This review by Emily Holyoake was originally published at Exeunt Magazine on 19 December 2017.

HUMBUG! by Wandering Tiger
Performed at St Nicholas Priory, Exeter

Performed by: Charlie Coldfield, Richard Feltham, Benjamin Akira Tallamy
Written and directed by: Luke Jeffrey
Magical Consultant: Peter Clifford
Costume Assistant/Designer: Anna Palma Balint

It’s a mark of how deeply ingrained the Muppets’ version is that if you mention A Christmas Carol to me, I’ll think about how Gonzo is here to tell the story (and Rizzo is here for the food). Wandering Tiger’s Humbug!, written and directed by Luke Jeffrey, is another in a long line of adaptations that takes creative license with the plot of Dickens’ ghost story. Most of the main beats are there, but adapted for a promenade production and for a cast of three, with Charlie Coldfield as Scrooge, and Richard Feltham and Benjamin Akira Tallamy as pretty much everyone else.

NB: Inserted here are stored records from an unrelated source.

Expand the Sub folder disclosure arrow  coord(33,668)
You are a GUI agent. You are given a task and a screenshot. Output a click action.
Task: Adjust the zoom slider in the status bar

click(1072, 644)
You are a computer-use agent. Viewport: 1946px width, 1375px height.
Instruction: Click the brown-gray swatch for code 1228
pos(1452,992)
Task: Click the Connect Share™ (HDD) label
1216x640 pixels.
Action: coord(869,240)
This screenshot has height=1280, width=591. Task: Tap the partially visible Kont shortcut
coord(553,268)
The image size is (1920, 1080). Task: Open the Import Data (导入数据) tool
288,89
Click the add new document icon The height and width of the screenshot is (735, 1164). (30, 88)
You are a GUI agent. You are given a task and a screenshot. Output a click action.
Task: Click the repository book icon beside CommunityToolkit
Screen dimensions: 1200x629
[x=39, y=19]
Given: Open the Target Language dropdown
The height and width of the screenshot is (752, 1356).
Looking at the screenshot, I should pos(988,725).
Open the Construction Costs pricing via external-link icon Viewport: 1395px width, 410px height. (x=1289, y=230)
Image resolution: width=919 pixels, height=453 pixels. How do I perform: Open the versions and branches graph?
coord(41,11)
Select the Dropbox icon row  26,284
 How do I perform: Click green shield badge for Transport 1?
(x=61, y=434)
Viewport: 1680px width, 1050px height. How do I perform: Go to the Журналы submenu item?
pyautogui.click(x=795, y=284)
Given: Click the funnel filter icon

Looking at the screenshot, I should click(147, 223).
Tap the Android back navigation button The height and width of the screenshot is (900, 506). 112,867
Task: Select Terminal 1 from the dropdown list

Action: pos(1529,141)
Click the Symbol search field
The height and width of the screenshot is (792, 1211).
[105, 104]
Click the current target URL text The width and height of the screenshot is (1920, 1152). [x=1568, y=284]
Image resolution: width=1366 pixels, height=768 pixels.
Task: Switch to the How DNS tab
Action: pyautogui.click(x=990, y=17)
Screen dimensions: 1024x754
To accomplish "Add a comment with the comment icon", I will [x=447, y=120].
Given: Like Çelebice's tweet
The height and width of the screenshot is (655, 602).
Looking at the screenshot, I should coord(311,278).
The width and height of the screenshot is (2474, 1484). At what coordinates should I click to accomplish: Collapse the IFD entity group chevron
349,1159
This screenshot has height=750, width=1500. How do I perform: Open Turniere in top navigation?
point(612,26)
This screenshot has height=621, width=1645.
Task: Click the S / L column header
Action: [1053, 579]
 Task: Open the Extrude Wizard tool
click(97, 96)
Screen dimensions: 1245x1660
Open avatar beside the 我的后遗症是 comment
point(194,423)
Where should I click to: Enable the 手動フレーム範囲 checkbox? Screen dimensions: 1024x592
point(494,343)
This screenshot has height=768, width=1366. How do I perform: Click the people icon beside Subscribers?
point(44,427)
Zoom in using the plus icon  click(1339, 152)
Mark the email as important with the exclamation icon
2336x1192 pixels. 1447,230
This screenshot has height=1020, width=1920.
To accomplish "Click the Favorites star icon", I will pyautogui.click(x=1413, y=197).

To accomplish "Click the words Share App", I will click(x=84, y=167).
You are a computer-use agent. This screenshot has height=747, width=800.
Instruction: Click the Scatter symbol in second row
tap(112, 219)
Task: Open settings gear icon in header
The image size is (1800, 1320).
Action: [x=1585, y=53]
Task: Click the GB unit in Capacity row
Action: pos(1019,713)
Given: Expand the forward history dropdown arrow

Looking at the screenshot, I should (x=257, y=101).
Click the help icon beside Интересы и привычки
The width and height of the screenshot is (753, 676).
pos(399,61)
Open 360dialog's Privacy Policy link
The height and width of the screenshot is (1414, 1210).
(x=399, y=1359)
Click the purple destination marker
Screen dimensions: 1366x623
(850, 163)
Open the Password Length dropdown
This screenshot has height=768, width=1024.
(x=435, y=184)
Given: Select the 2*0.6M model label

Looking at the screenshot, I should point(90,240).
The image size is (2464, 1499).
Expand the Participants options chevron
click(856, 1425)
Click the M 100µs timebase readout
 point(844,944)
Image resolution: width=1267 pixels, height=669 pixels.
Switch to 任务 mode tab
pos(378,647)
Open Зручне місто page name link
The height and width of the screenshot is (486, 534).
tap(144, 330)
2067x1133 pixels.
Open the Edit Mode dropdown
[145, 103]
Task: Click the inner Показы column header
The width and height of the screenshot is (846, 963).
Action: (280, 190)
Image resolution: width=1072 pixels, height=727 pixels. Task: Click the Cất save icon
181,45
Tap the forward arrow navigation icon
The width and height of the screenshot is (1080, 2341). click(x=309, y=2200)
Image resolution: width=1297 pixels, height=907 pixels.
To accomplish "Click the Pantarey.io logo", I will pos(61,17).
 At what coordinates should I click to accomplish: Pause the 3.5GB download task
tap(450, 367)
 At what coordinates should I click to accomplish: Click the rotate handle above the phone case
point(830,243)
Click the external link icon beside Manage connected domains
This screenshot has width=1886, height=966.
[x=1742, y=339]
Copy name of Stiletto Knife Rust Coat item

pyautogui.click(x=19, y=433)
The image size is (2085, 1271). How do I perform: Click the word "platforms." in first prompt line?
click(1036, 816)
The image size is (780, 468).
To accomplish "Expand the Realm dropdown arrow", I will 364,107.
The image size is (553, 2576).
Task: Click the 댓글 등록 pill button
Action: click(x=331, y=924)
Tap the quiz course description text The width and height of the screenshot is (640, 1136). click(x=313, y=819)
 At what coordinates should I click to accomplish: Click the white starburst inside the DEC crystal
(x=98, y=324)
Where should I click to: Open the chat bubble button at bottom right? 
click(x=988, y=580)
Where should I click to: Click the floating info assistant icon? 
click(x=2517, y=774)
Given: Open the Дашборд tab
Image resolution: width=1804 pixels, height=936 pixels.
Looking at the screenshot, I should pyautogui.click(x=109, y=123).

Coldfield is a grouchy yet earnest Scrooge, who sticks with the Michael Caine school of playing the straight man in an otherwise comic re-telling. But whilst Humbug! talks him up as the main concern of the plot, it often doesn’t feel like his story, and Coldfield isn’t given much space to really get going with the role. Instead, the show is absolutely stolen by Feltham and Tallamy and their charismatic, comic takes on the other characters. Tallamy in particular has a flair for improvisation and self-deprecating audience interaction, and his witty, idiosyncratic take on the Ghost of Christmas Present feels genuinely different from previous interpretations of the character. The show also gains much of its warmth from Tallamy’s original Christmas songs, which are a welcome departure from traditional Victorian dirges.